For those assuming that Gilbride was able to achieve a level of catharsis and healing by co-writing Children of Terror, they may be surprised and saddened to discover it has not been the case. If anything, Gilbride said, it’s proved to be a reminder of the fact that the America she moved to and fell in love with in 1947 after escaping the Holocaust has become a very different—and some would say darker—place in recent years.

“The country, and even the world, is so full of hate and violence now, and I know where that takes us. I know how it starts, little by little,” she said. “I cry over America, that we’ve allowed it to get to this point, with such intolerance. Whenever I speak, especially to students, I tell them that the Holocaust was not just about six million Jews, but that countless others were affected as well. I teach what hate did, does and will continue to do if we don’t do something about it.”
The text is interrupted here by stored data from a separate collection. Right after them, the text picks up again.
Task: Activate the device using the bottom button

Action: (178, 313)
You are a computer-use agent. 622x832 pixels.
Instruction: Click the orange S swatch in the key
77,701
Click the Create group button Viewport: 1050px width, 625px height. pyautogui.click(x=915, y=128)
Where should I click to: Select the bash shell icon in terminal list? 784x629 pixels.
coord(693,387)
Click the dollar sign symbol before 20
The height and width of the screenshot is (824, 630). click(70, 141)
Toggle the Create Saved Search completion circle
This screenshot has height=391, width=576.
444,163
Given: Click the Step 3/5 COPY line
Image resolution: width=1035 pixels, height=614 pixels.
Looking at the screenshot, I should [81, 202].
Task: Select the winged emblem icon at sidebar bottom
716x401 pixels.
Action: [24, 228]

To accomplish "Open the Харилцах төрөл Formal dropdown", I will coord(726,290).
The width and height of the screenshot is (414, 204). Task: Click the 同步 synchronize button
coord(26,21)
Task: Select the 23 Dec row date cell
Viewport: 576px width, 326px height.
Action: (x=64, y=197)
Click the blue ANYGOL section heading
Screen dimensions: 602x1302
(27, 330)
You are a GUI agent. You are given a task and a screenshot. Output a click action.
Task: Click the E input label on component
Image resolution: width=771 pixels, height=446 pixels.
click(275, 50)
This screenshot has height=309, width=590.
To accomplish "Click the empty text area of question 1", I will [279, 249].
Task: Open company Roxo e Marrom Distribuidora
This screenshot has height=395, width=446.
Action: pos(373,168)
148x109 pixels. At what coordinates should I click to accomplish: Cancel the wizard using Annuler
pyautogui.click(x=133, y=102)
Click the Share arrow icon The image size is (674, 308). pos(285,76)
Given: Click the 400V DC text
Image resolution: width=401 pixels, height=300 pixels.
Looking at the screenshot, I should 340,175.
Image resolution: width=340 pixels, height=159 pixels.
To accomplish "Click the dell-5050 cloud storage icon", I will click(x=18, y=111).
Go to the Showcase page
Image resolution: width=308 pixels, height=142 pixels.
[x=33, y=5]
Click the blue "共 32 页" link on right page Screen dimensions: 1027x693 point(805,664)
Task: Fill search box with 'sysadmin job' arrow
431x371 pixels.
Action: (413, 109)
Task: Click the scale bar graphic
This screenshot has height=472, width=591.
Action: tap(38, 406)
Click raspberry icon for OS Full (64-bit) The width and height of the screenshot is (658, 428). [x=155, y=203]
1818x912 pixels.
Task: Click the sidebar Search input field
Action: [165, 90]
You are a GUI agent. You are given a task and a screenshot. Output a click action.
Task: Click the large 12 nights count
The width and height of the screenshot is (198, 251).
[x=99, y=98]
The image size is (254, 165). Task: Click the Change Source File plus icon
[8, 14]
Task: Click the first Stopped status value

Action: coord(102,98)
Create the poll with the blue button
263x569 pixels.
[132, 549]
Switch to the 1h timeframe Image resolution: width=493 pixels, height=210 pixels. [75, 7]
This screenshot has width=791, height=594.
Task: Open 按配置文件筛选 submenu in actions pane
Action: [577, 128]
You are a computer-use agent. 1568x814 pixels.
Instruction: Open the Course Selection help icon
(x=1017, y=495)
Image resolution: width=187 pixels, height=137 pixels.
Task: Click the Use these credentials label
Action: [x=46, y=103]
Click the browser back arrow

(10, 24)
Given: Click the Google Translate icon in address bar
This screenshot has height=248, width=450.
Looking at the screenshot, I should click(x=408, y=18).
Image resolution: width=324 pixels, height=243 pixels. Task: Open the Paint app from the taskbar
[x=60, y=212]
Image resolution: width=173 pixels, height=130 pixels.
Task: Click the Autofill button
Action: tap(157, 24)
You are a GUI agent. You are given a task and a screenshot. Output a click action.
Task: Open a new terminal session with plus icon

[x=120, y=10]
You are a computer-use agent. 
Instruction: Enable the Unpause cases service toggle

The United States is still the greatest country in the world, Gilbride said, recalling the way it welcomed her family with open arms all those years ago. That spirit of love and acceptance still exists and it’s her hope that it will never be stamped out by the cancer of hate.

“I love America. We were treated so well when we came here after the war,” she said. “In high school, we were treated so beautifully by the teachers as survivors. There was no distinction as to who was who, in terms of nationality or religion or anything else. As survivors we were treated with kindness and dignity and it was wonderful. That’s what America is to me.”

Gilbride, now residing in Southampton, has received many awards for to her work lecturing on the horrors of World War II, including three Cross of Merit medals from three Polish presidents. But every time she speaks of her experiences, even after doing so for so many years, she still finds herself having to choke back the tears as she reopened old wounds over and over. However, despite how it pains her to do so, Gilbride said that she is determined to continue on her vital mission—imparting the lesson that those who do not learn from history are doomed to repeat it—for as long as she is able.

“Do you see volunteers in back of me to take my place? No. If not me then, who else?” She said. “Where are those survivors who should be screaming their heads off to our students what happened in World War II? I’m 81-years-old and still in good health and I want to do this for as long as I can until I can’t do it anymore.”